US Dollar Under Pressure Ahead of CPI This Week - Soft Print to Fuel Deeper Slide?

Published 10/03/2025, 09:33 pm

The US dollar has been losing value since the start of the year, and the decline picked up speed last week. Uncertainty in the Trump administration's trade policies and signs of a slowing US economy have added to investor concerns.

The greenback dropped over 3% last week to 103.45, its lowest level in four months. This decline is driven by concerns over US trade policies and a weakening job market.

Trump's Trade Policies Stir Markets

Trump's trade policies continue to create uncertainty in the markets. Last week, he announced tariffs of up to 25% on imports from Mexico, Canada, and China, only to suspend them temporarily. This unpredictability has raised market risks and led to dollar outflows.

The lack of consistency in Trump's policies has shaken investor confidence, making pricing more difficult and weakening trust in the dollar. As a result, investors are moving faster toward the USD/CHF and USD/JPY as safer alternatives.

Signs of a Weakening Labor Market

February's Non-farm employment data pointed to a slowdown in the labor market. Payrolls rose by 151K, falling short of the 160K forecast. The unemployment rate increased from 4% to 4.1%, while Average Hourly Earnings grew by 0.3%, below the expected 0.4%.

These figures suggest a weakening in the US economy, with slow wage growth potentially hurting consumer spending and pushing inflation lower. Citi strategists believe this gives Fed enough reason to keep interest rates unchanged in March. However, rising unemployment and sluggish wages make future rate cuts more likely.

Euro and Japanese Yen Also Strengthen

Concerns about a slowing US economy and uncertainty around Trump's policies are driving up the value of the euro and yen. The euro gained further after Germany announced a €500 billion boost for defense and infrastructure. ECB Governing Council Member Isabel Schnabel noted disagreements over an April rate cut and warned that increased defense spending could push inflation higher.

The Japanese yen is also strengthening as investors seek safer assets, reaching a five-month high against the dollar. Market uncertainty over Trump's trade policies and the US economic slowdown is accelerating this shift.

Eyes on This Week's Inflation Data Ahead of Fed Decision

Fed Chairman Jerome Powell said economic uncertainties have increased, but the 2% inflation target remains unchanged. He reiterated that the Fed is in no rush to cut rates and will closely monitor economic data. However, weak job growth and slowing wages could push the Fed toward another rate cut.

This week's US inflation data will be key for the market. Core CPI is expected at 3.2%, while CPI is projected at 2.9%. If the data meets expectations, the market reaction may be neutral, but any surprises could increase volatility.

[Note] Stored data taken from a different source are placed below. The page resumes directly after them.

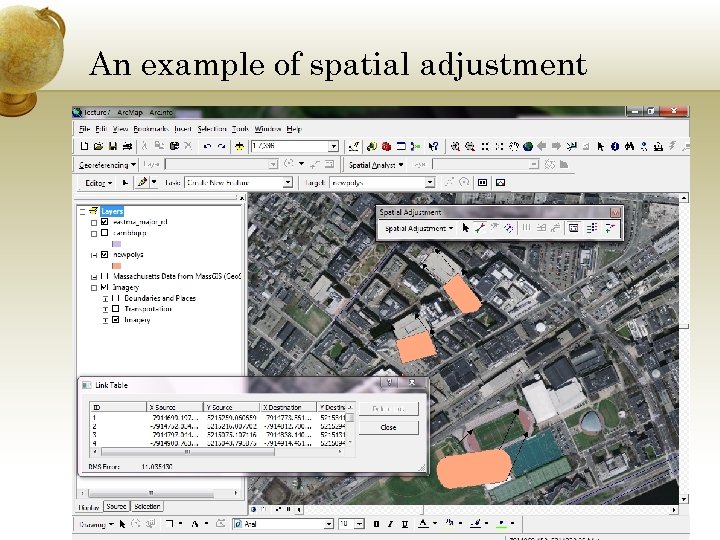
Task: Switch to the Source tab
Action: tap(116, 506)
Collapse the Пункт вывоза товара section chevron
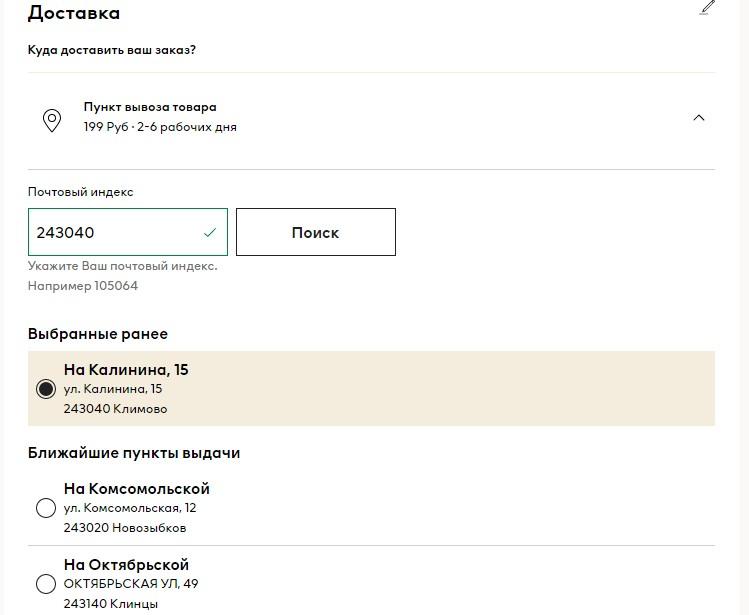The height and width of the screenshot is (615, 749). pos(698,118)
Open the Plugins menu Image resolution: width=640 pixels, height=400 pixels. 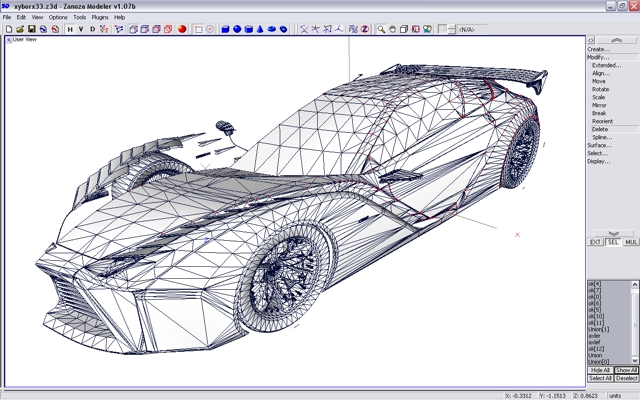point(100,17)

Concerns over a slowing US economy and Trump's unpredictable trade policies are keeping pressure on the dollar. Weak job growth, policy uncertainty, and the potential for a Fed rate cut may weigh on the dollar in the short term, though stronger-than-expected inflation data could trigger a brief rebound.

Technical Outlook on DXY

After rising in the last quarter of 2024, the DXY entered a correction phase in early 2025. The decline accelerated last week, keeping the index below its key support level at 104.

DXY Price Chart

Based on the recent uptrend, 104 aligns with the critical Fib 0.618 correction level. Holding above this level would suggest a healthy correction, but if it breaks lower, the decline could extend toward Fib 0.786 at 102.37.

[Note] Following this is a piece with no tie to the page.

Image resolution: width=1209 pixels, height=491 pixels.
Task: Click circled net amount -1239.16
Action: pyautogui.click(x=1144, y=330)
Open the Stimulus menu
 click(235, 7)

Weaker-than-expected inflation data or further signs of slowing inflation could push the DXY higher, potentially lifting it above 104 before the Fed's decision next week. If the index rebounds, 105.22 and 106.4 are key short-term resistance levels.

However, the downward break in short-term exponential moving averages and a bearish Stochastic RSI signal continued to put pressure on the dollar. Daily closes above 104 are now crucial for any recovery.